Its cost per visit shot up in the second quarter, the proposed home health rule is hanging over its head and – all the while – it’s dealing with Medicare Advantage (MA) plans that aren’t yet willing to pay fair rates for its services.

“In our discussions with the larger payers, we’ve been talking about things like episodic [payment] or case rates, because I think we’re all very interested in going that direction,” Enhabit President and CEO Barb Jacobsmeyer said on a second-quarter earnings call Tuesday. “But without a fix now to where we are on a per-visit rate, we’re left with continuing to deprioritize [MA] patients.”

Enhabit has entered into negotiations with payers on changing the rate structure, but is uncertain if that will happen by the end of 2022, Jacobsmeyer said. However, she is hopeful that some progress will be made.

“I think that it’s hard to say [what the timing will be] on getting us to that episodic or case rate, but I do feel that by the end of the year we will have made some progress,” she said. “At least on some of these larger per-visit rates.”

New kid on the block

Earlier this month, Enhabit completed its spinoff from Encompass Health Corporation (NYSE: EHC). Tuesday marked the first earnings call since then.

For expansion plans, Enhabit is seeing higher potential for hospice development due to the proposed rule, and will focus on areas where the company already has home health locations where there could be beneficial overlap.

“For home health, we look at opportunities that allow us to have those tuck-ins,” Jacobsmeyer said. “If there are markets that could benefit our productivity and optimization by adding home health locations to build out a territory, then that’s a continued focus for us. But at this point, we are seeing a little bit more of hospice than home health in the pipeline.”

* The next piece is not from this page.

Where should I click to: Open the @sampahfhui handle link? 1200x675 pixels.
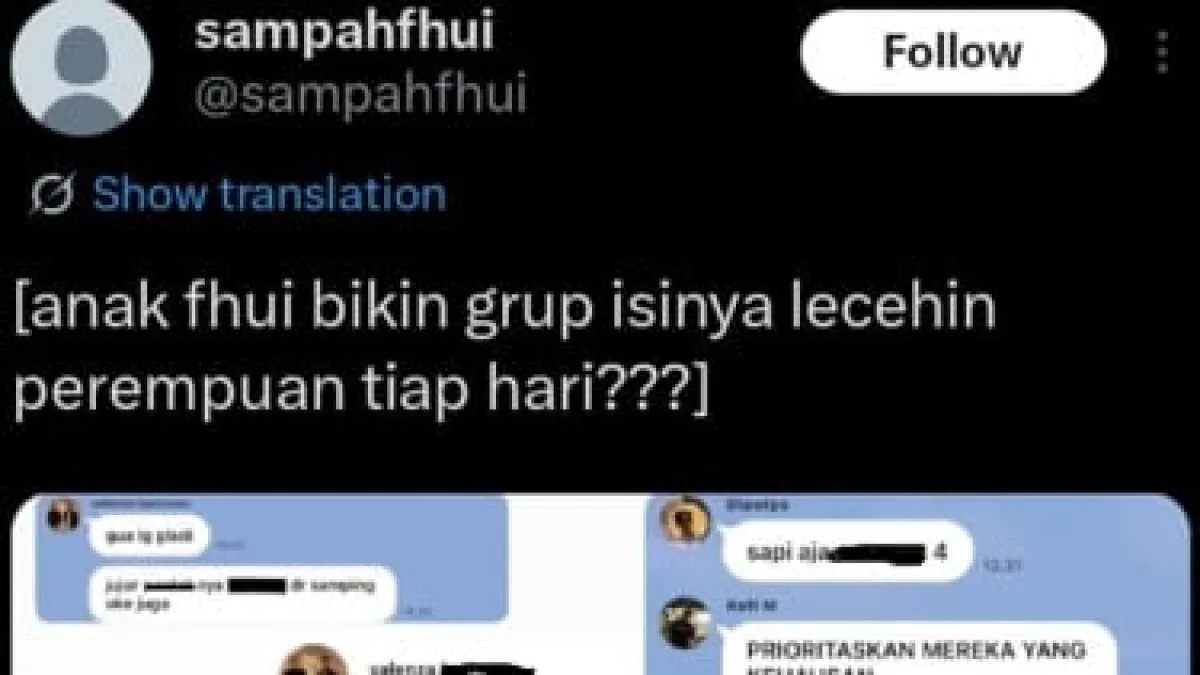pos(360,95)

Enhabit reported $268 million in revenue during Q2 of 2022, a 6.3% year-over-year decline.

The decline in revenue was attributed to three things: an increase in the use of PTO from employees, the impact on electronic referral systems due to rebranding and a decrease in admissions at acute care hospitals.

The cost per visit in home health also shot up from 6% to 10% in the second quarter. That’s one of the main focuses Enhabit will focus on in the second half of the year.

The company’s financial team feels confident that PTO usage will decline and return to normal numbers sooner rather than later.

“We are seeing an increase in PTO usage and, of course, when someone goes on PTO, you do have to put someone back in the field to service that volume,” CFO Crissy Carlisle said. “That can be done through premium rates to a PRN staff or by our own staff.”

The company expects volume to pick up during the second half of the year, Carlisle said, and having the staff members handle that volume will be key to reducing the cost per visit.

“That is one of the more significant items impacting our fixed cost structure right now,” Carlisle said.

Hiring more employees will also help offset costs in other ways too, Jacobsmeyer said.

“As we continue to see our net new hires improve, we’ll be able to focus on using those for our productivity and our optimization, because we do have room to continue to improve in both of those areas,” she said. “When you think about being more fully staffed, you can also [reduce] the mileage for our staff and offset those mileage costs.”